» SOURCE
** Start **
Decision to cancel unfair, union says
Bernie Bolger, president of the Union of National Defence Employees local that represents the Serco civilian workers, said the decision to pull the training exercise from Goose Bay is uncalled for.

"We shouldn't have to ask the Department of National Defence for permission to take a strike vote," Bolger said. "It's part of the process that we're into, so if they're using that, well I don't think it's very fair to our workers or to anybody in this country in this day and age."

On Thursday, union representatives said they assured DND that even if its workers did strike in September, workers would make some sort of arrangement so that the month-long military exercise would not be interrupted by the labour dispute.

The business community in Happy-Valley Goose Bay had been looking forward to the influx of military personnel. The base has been idle since German troops pulled out of the region in 2006. The decision to cancel the exercises means it will remain idle for a third training season.


----------



## aesop081 (29 Aug 2008)
** End **
» DATA
** Start **
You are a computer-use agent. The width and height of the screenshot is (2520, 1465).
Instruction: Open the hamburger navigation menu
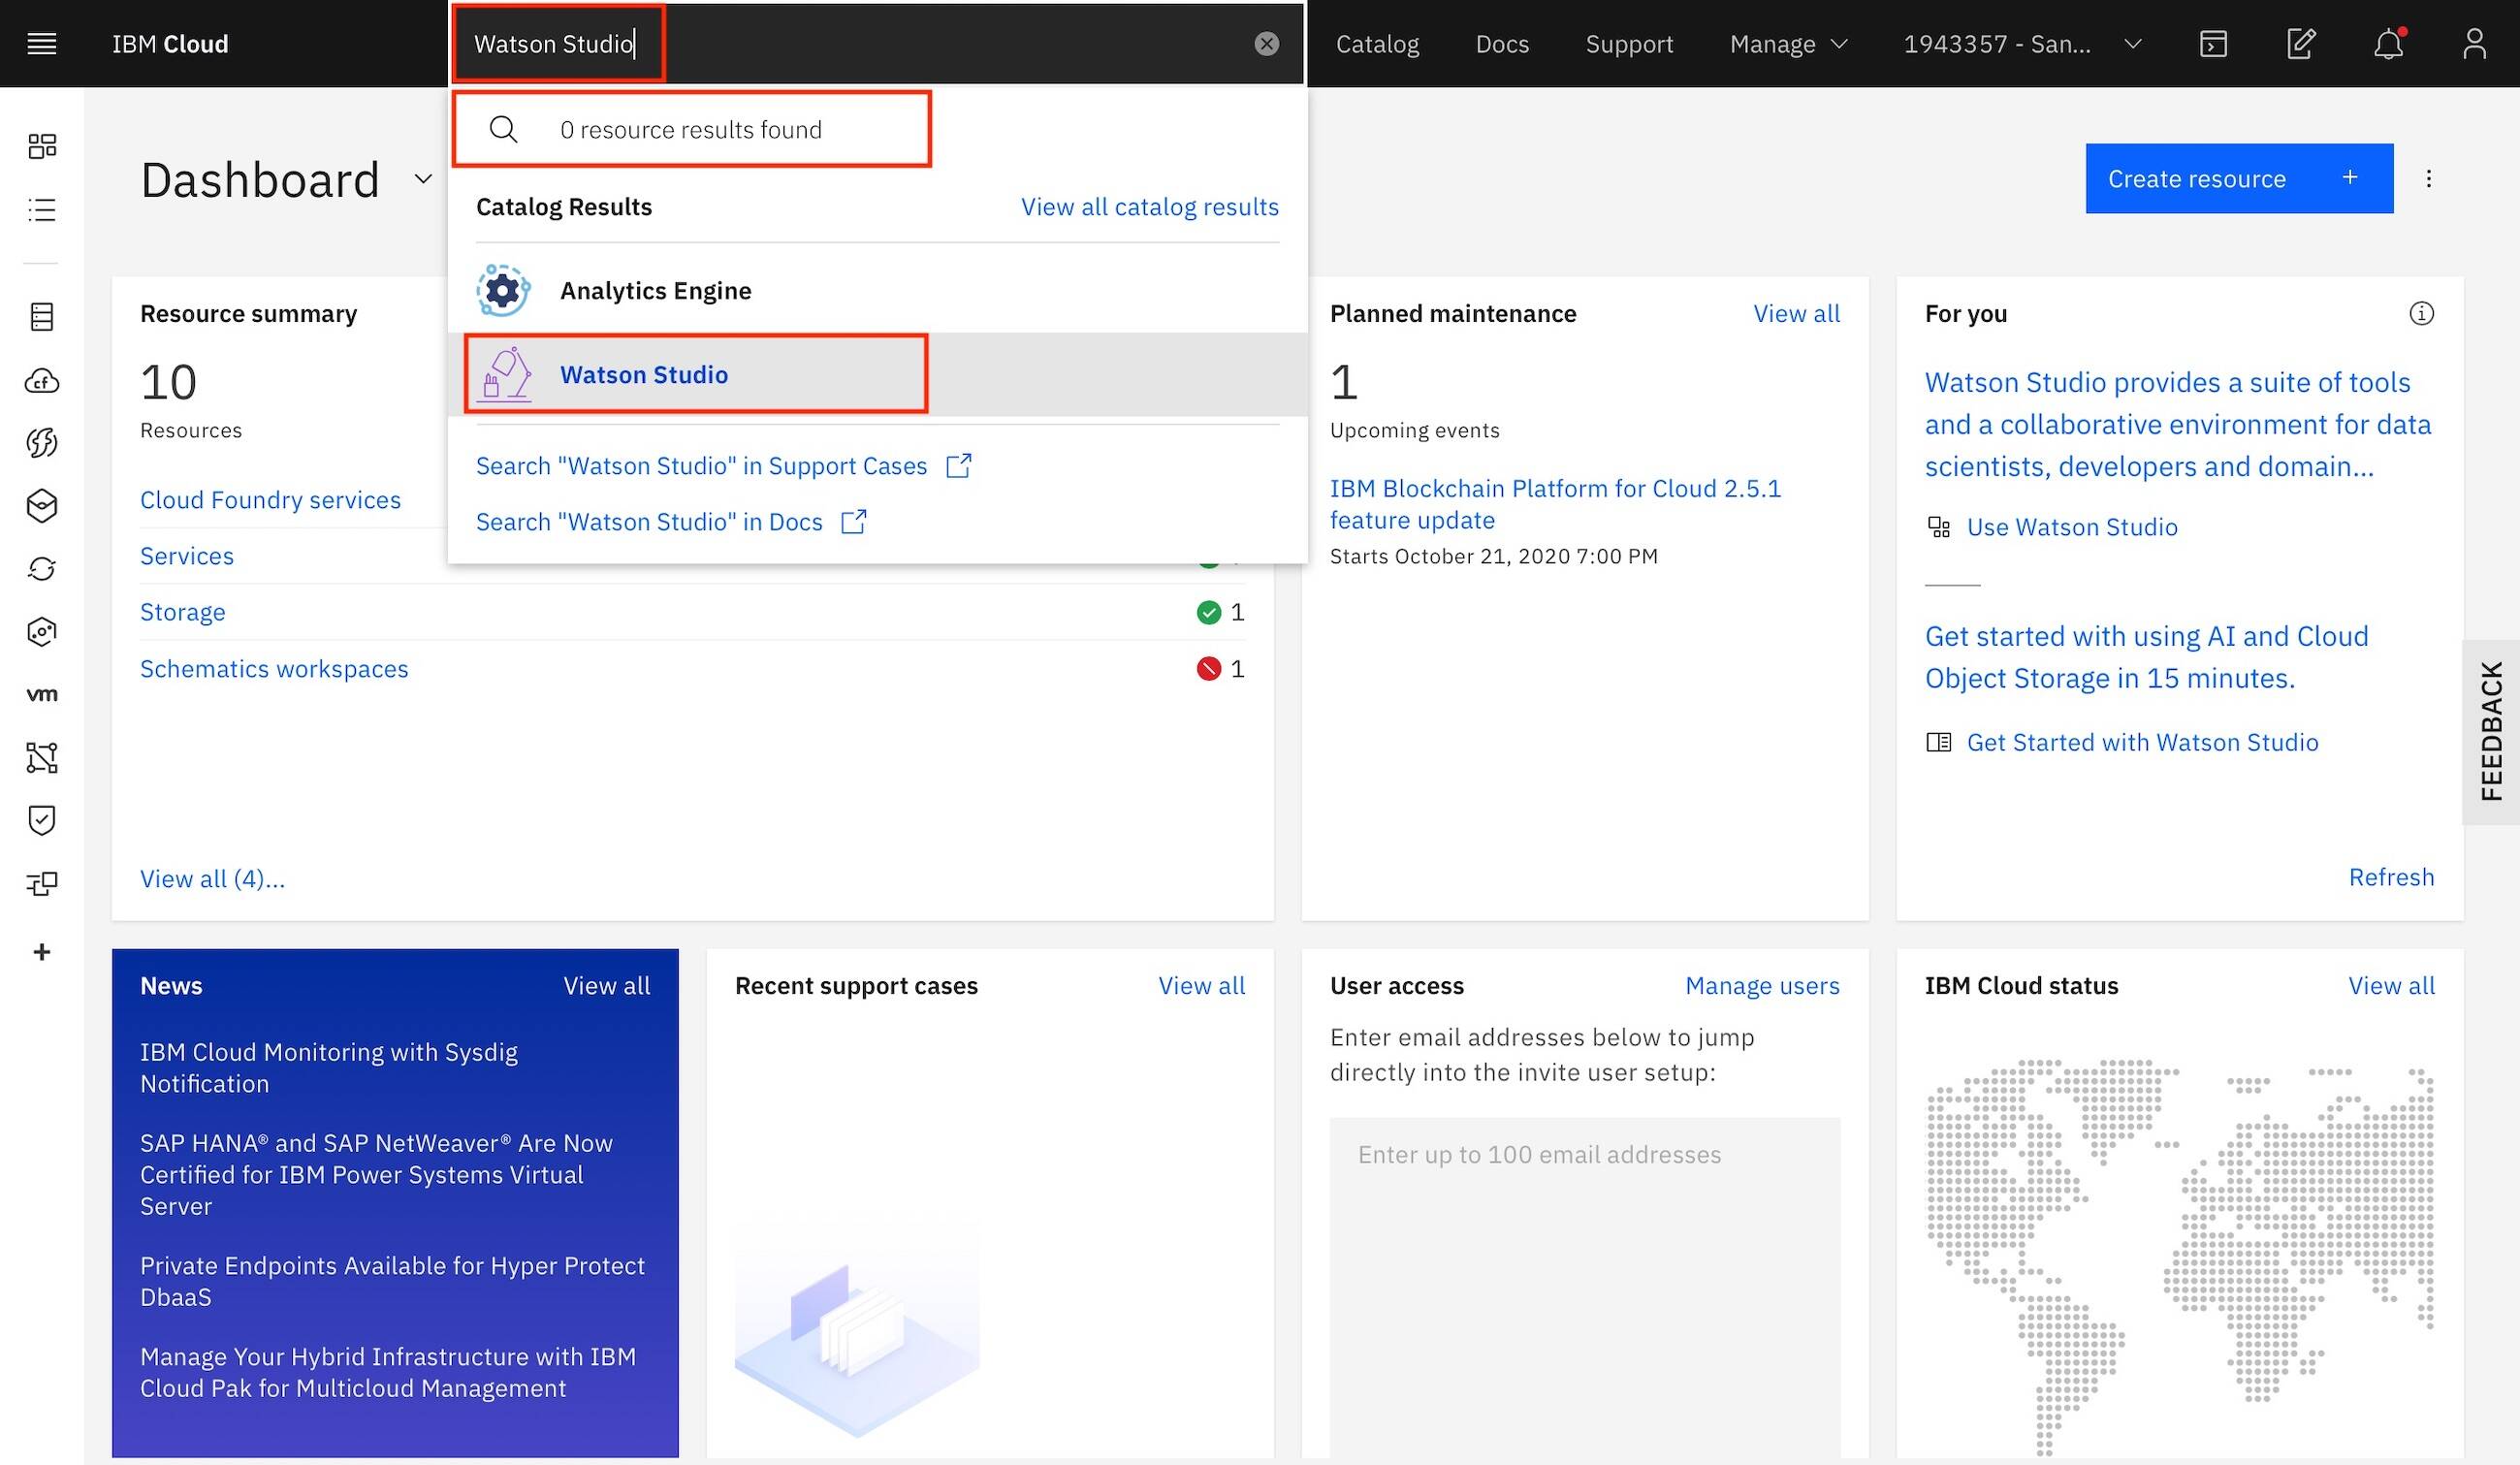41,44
** End **
» WRITTEN PROBLEM
Continue the piece about the canceled Goose Bay training exercise from the point where it stops. You won't need the data to do this.

» EXERCISE RESULT
Close that damned base already.........the only resident unit is there to rescue units that dont even go to GB anymore. Other than providing heat and lights to empty buildings, housing tumble weeds and proping up the local economy, what purpose does it serve ? I was in GB last June, what a sad state of affairs. And dont even get me started about the "steak House" we went to.

Nada.....


----------



## Scoobie Newbie (29 Aug 2008)

It may be that it could cost much more to clear it environmentally and safety wise then to leave some people there.


----------



## dapaterson (30 Aug 2008)

Goose Bay is a political albatross.  The Air Force doesn't need or want it, and closing it (even just to lock the gates and keep a waddling Commissionaire or two there) would save untold millions per year.

But the CF keeps it open because no political leadership is willing to put up with the Gov't of Newfoundland and Labrador's incessant whining on the topic.  A useless facility kept open because of a lack of political courage.

(My own opinion, of course...)


----------



## GAP (30 Aug 2008)

dapaterson said:
			
		

> Goose Bay is a political albatross.  The Air Force doesn't need or want it, and closing it (even just to lock the gates and keep a waddling Commissionaire or two there) would save untold millions per year.
> 
> But the CF keeps it open because no political leadership is willing to put up with the Gov't of Newfoundland and Labrador's incessant whining on the topic.  A useless facility kept open because of a lack of political courage.
> 
> (My own opinion, of course...)



Well, what with Williams and Harper at odds, now would be a good time.....(especially if the Conservatives don't get any seats in NewFoundland in the upcoming election)


----------



## kratz (30 Aug 2008)

The choice was made to close Summerside. Yes, the old arguments were trotted out:

"The local economy will suffer",
"The province will not have a base" ect...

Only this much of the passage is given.